SAPVF can be divided into congenital SAPVF and acquired SAPVF. About 50% of SAPVF are congenital and are more common in patients with cardiopathy or pulmonary artery hypoplasia[1]. Acquired SAPVF is mostly caused by tumors of the pleura or lung, inflammation, or iatrogenic chest injury, which obstructs the downstream obstruction of the involved vessels and creates collateral circulation in the chest wall or mediastinum.
These vascular fistulas are usually supplied by the internal thoracic and intercostal arteries, but also from the internal mammary and abnormal aortic branches, subclavian, axillary, phrenic, mediastinal, and coronary arteries[3, 4]. Afferent arteries can be single or multiple and multiple systemic arteries to pulmonary artery fistulas without any other underlying diseases are extremely rare[5].
Most patients had no particular symptoms and the clinical features were continuous murmurs on chest auscultation or abnormal X-ray findings found in the patients in physical examination. Serious cases may have breathlessness, congestive heart failure, or hemoptysis[1]. When the systemic branch is the coronary artery, symptoms such as chest pain, exertional dyspnea, palpitations, angina pectoris, and acute inferior myocardial infarction may occur[6]. And if there are multiple systemic to pulmonary artery fistulas, there could be severe pulmonary hypertension[7].
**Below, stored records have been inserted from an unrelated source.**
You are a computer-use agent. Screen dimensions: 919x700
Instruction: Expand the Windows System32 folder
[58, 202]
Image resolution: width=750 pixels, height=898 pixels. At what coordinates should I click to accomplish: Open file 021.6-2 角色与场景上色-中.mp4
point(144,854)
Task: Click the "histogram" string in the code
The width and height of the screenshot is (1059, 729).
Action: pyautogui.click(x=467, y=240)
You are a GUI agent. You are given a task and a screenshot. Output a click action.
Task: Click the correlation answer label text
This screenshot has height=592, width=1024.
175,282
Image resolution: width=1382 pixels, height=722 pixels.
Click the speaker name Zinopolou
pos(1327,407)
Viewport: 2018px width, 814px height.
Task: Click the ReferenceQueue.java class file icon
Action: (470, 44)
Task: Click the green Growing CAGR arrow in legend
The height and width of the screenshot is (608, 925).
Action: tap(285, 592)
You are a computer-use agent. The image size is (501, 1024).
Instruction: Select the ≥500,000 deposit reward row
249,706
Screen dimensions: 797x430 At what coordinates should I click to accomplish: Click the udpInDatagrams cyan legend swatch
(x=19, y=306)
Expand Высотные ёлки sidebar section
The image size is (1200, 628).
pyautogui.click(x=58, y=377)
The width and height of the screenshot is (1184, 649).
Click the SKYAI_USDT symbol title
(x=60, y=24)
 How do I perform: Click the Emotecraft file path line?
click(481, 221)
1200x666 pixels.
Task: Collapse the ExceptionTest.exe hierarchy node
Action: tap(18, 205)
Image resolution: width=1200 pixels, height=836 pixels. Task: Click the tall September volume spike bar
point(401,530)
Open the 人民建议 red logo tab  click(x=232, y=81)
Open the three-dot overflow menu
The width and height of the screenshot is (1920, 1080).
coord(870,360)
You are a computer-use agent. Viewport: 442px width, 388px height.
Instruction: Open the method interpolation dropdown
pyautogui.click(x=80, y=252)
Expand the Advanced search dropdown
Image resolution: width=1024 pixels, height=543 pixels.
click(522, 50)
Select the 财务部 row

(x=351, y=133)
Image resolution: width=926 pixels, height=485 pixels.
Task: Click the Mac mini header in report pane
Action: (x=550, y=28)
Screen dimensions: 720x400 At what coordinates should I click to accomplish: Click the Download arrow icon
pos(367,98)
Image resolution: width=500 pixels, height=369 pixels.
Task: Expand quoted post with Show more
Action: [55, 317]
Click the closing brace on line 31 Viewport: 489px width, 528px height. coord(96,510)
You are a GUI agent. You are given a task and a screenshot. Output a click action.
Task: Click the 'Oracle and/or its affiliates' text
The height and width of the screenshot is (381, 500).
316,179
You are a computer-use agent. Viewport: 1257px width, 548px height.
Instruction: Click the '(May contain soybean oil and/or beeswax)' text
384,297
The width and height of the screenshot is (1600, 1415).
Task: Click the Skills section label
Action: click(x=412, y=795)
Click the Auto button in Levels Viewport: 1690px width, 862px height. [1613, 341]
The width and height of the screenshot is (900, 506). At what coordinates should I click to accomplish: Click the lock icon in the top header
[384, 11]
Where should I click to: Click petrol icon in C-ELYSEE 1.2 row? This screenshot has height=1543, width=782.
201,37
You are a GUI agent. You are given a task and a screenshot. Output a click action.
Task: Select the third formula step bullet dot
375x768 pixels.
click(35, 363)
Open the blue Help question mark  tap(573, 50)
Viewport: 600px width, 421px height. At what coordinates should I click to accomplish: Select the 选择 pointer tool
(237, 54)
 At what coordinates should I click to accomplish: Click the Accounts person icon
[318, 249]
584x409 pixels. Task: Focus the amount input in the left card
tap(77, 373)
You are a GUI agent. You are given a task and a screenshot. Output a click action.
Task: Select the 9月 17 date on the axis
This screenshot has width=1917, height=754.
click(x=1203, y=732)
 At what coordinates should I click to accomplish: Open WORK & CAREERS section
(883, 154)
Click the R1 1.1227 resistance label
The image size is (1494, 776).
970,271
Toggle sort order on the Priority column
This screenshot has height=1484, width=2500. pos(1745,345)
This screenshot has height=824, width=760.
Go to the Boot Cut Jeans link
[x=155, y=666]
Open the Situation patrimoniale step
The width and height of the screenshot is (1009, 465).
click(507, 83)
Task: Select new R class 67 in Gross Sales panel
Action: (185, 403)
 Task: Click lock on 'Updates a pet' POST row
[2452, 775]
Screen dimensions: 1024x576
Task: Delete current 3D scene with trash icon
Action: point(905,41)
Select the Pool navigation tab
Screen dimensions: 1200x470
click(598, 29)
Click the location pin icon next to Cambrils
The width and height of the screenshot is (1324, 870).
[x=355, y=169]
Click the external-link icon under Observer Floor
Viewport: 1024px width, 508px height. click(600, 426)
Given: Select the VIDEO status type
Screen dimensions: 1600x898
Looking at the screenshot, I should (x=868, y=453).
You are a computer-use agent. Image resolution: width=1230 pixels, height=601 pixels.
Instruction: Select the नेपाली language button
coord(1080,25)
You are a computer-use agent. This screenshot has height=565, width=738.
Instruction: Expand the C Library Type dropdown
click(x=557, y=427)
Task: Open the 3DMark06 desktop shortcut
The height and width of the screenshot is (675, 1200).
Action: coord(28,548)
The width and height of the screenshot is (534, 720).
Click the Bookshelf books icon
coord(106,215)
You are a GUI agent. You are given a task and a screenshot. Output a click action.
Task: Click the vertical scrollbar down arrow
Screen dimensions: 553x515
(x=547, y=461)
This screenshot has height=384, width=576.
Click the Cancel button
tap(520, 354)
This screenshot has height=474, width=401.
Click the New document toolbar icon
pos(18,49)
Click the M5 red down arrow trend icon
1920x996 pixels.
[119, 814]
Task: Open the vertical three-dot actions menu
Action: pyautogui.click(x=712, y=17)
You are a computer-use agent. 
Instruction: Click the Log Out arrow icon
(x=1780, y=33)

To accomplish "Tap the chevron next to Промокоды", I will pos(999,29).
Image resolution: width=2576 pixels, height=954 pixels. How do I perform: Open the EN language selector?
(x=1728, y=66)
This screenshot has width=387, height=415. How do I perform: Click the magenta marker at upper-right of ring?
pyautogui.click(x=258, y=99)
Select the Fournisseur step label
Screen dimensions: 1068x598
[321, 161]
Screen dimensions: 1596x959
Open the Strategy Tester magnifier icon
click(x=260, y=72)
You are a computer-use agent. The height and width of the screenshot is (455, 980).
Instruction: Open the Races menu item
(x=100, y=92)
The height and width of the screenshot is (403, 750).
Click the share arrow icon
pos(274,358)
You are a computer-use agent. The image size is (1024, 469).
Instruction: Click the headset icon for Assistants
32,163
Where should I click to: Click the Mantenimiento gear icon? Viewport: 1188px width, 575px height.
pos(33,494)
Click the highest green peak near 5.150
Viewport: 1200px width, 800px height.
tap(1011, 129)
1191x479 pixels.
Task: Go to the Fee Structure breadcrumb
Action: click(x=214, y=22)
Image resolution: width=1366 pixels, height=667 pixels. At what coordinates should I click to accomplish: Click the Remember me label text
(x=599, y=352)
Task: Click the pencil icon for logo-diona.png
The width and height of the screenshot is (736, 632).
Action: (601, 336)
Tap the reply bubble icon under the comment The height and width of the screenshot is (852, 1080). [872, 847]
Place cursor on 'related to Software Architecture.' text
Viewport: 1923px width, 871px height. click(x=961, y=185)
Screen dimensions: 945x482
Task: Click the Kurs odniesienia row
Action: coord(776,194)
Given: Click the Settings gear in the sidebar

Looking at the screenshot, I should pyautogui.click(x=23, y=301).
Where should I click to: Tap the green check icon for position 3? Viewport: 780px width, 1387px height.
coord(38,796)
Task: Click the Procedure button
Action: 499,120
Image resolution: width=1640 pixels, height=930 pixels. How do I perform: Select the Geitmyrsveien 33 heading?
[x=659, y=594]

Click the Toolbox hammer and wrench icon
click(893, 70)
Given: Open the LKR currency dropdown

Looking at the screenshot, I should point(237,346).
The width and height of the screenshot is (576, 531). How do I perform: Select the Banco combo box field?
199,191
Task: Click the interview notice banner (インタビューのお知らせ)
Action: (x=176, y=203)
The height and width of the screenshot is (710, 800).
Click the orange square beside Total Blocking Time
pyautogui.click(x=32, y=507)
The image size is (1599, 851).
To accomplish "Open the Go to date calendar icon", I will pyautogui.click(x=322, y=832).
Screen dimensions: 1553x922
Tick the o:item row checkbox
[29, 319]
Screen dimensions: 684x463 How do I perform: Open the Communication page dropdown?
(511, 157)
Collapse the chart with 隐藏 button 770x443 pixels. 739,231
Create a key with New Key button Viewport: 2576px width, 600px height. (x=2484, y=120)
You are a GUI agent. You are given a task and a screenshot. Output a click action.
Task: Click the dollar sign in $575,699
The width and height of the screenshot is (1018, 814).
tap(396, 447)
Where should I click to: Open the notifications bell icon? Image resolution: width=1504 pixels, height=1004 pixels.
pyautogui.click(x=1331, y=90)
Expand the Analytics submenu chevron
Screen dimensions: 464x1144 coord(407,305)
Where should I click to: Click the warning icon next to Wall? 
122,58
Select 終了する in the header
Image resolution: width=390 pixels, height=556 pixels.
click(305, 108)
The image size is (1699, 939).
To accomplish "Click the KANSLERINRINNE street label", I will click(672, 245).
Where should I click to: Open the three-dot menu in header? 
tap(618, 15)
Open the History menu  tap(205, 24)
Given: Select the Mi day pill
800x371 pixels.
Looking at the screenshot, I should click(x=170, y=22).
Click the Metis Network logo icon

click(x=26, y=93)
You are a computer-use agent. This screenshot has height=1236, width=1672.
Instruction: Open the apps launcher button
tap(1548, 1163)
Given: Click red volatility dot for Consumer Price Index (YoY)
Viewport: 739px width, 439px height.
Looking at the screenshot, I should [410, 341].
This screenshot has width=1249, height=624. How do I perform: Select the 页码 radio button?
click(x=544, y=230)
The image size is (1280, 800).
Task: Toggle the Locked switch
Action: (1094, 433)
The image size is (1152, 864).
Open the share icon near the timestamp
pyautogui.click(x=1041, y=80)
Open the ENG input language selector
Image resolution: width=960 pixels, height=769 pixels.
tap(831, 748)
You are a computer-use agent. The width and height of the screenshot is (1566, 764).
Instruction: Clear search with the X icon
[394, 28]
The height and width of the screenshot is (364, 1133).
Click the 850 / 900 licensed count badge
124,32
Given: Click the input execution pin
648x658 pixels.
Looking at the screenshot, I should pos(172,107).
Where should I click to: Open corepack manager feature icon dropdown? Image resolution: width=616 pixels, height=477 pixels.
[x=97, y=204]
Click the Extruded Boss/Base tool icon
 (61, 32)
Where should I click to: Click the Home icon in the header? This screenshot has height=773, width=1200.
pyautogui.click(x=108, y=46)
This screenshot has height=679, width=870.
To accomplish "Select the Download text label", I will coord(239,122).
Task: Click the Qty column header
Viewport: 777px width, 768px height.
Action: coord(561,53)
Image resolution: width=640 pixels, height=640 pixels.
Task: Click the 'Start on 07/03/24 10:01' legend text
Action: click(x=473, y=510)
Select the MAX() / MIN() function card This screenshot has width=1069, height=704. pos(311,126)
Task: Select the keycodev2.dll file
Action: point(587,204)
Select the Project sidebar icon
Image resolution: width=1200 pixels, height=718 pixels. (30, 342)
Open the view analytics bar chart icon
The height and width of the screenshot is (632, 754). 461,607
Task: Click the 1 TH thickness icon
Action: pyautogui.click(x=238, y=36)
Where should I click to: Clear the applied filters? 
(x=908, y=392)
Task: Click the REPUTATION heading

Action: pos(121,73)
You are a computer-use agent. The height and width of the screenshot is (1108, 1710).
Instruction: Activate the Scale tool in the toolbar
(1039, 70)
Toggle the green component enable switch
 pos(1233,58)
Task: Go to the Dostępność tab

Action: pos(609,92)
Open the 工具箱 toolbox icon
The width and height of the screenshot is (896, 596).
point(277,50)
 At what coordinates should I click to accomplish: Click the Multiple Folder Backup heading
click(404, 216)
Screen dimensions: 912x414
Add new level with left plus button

Selective angiography is the reference standard for diagnosing SAPVF. It can make the complete appearance of the anatomic structure of the lesion more obvious and depict the extent and location of lung involvement. The contrast-enhanced CT also plays an important role in finding the causes of SAPVF and SAPVF related complications;therefore, it should be routinely reserved for SAPVF.
Treatment indications remain debated because the natural history of SAPVF is not well known. In patients who are unexpectedly found to have asymptomatic SAPVF, some authors believe that intervention is necessary because of the risk of bacterial infection, bleeding (dilation and rupture), and heart disease (pulmonary hypertension or congestive heart failure)[4, 5].
The main treatment methods of SAPVF are including embolization, surgical treatment, or observation. Recently, embolization has become the preferred method because it causes minor trauma, minimal loss of lung parenchyma, and does not require general anesthesia[5]. It was reported that when SAPVF has few inflow arteries, surgical treatment has a better effect than embolization. However, surgical is controversial in SAPVF with multiple arterial infusions, because of the high risk for bleeding complications[1]. And comprehensive surgical treatment should be fully evaluated, particularly patients combined with other complex cardiovascular diseases[8].